Definitive Einstellung der Arbeit bei einer Berufskrankheit

Vorschlag von Fedris zur Einstellung der Arbeit

Wenn Sie:

  • eine Berufskrankheit haben, 
  • die ersten Symptome davon aufweisen, oder
  • einem erhöhten Risiko ausgesetzt sind, eine Berufskrankheit zu bekommen,

kann die Föderalagentur für Berufsrisiken (Fedris) Ihnen dann vorschlagen, die Arbeit, die zu dieser Situation geführt hat, nie wieder auszuführen. Das nennen wir die "definitive Einstellung einer gesundheitsschädlichen Berufstätigkeit".

Ich bin mit dem Vorschlag einverstanden

Wenn Sie mit dem Vorschlag von Fedris zur Einstellung der schädlichen Arbeit einverstanden sind, bekommen Sie von Fedris eine Erklärung, auf der die Risiken, denen Sie nie wieder ausgesetzt werden dürfen, angegeben sind (z.B. Lärm).

Ihr Arbeitgeber wird von Ihnen nie mehr verlangen dürfen, dass Sie eine solche Arbeit ausführen; Sie selber werden nie wieder eine Arbeit, die Sie diesem Risiko aussetzt, annehmen dürfen. Falls Sie sich für eine neue Arbeitsstelle (oder eine Arbeitsstellenänderung) ärztlich untersuchen lassen müssen, müssen Sie dem Gefahrenverhütungsberater-Arbeitsarzt die Erklärung von Fedris zeigen.
Sie haben Recht auf zwei Entschädigungen:

  • eine Pauschalentschädigung, die der Entschädigung für vollständige und bleibende Arbeitsunfähigkeit entspricht, während 90 Tagen, und 
  • eventuell eine "definitive Entfernungsrente", weil Ihre Chancen, eine neue Arbeit zu finden, geringer sein können. Wenn Sie bleibend arbeitsunfähig sind, wird diese Rente konkret Ihrem Grad bleibender Arbeitsunfähigkeit hinzugefügt.
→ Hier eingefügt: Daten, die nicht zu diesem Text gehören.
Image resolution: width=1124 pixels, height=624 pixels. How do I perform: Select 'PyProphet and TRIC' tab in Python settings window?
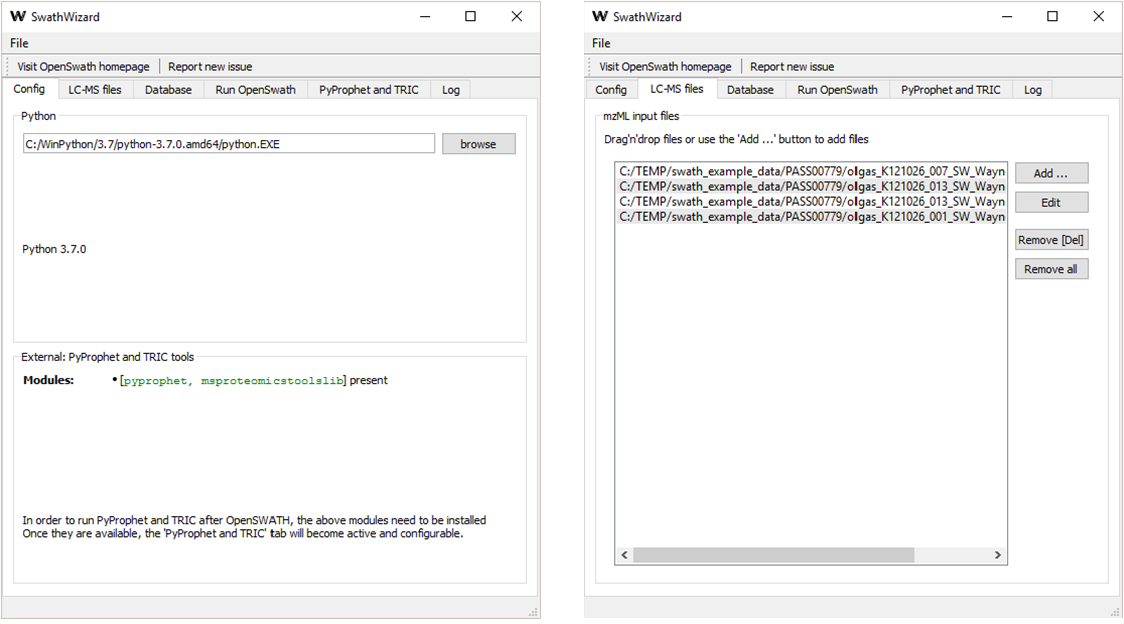369,90
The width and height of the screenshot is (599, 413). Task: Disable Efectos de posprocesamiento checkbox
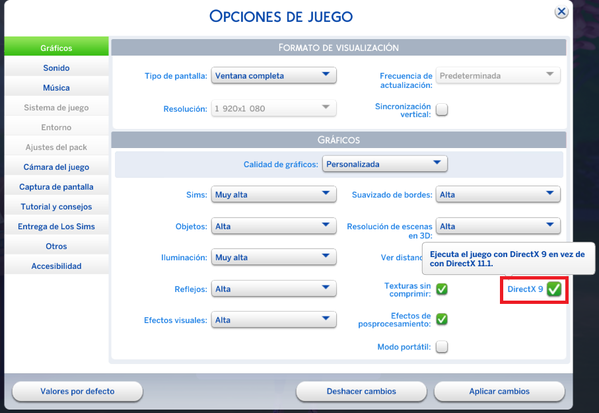442,319

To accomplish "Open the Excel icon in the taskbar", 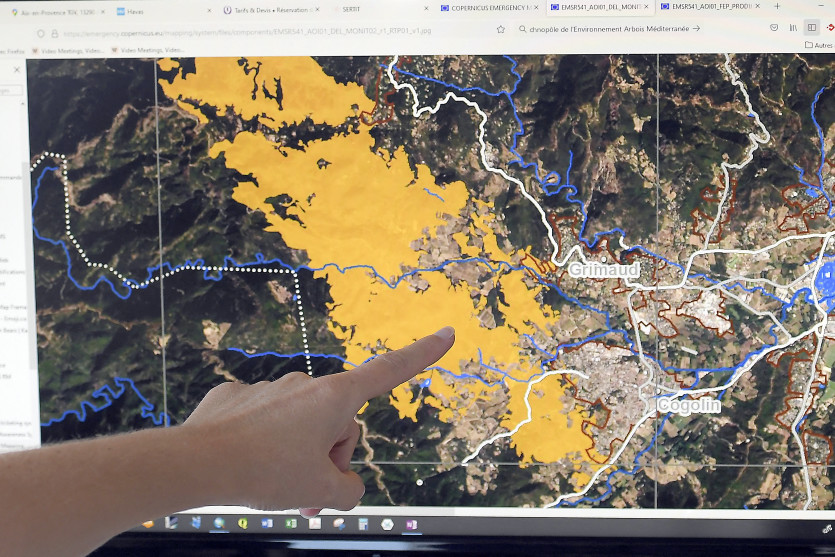I will (290, 522).
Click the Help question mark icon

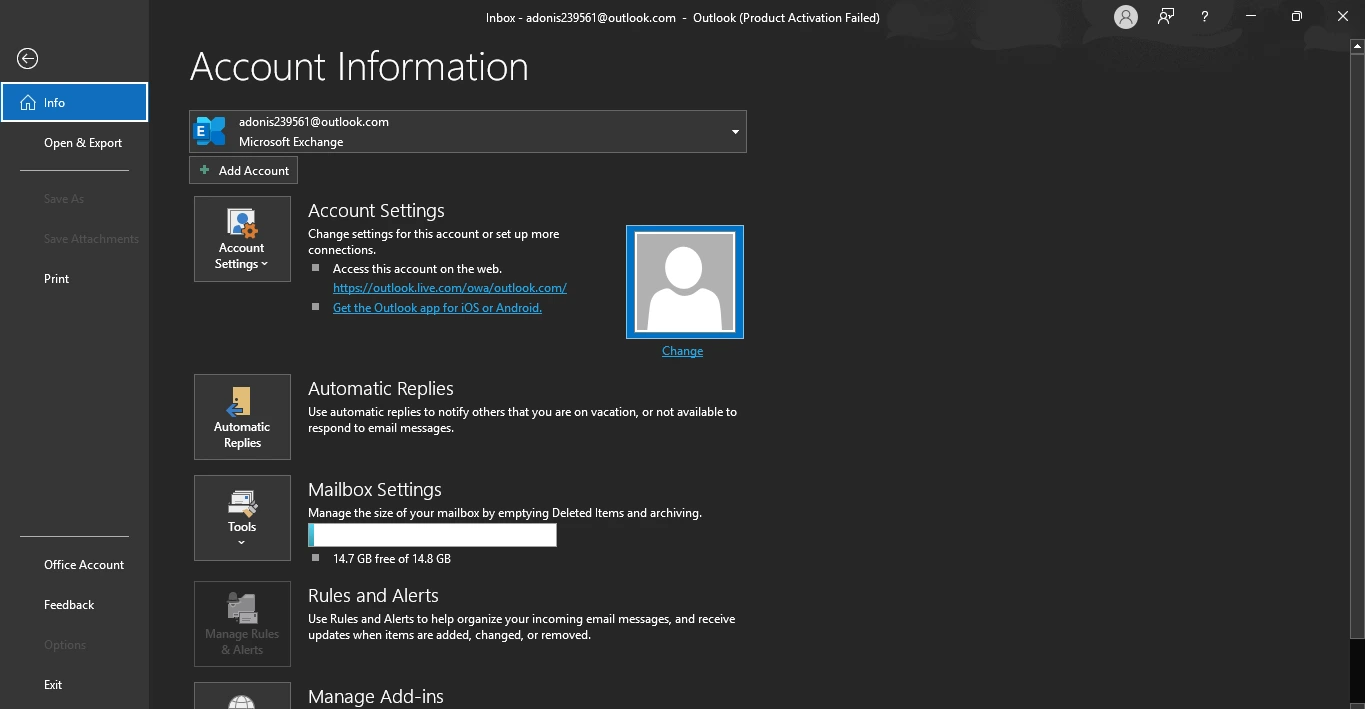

Schließlich können Sie in manchen Fällen an einer kostenlosen Umschulung teilnehmen. Während der Umschulung haben Sie Recht auf eine Entschädigung für vollständige und bleibende Arbeitsunfähigkeit.

Ich bin mit dem Vorschlag nicht einverstanden

Sie dürfen den Vorschlag von Fedris ablehnen und Ihren Beruf weiterhin ausüben. In diesem Fall müssen Sie wissen, dass, sollte Ihre Berufskrankheit wieder auftreten oder sich verschlimmern und dies der weiteren Ausübung Ihres Berufs zuzuschreiben ist, Sie kein Recht auf eine Entschädigung für Berufskrankheit von Fedris mehr haben.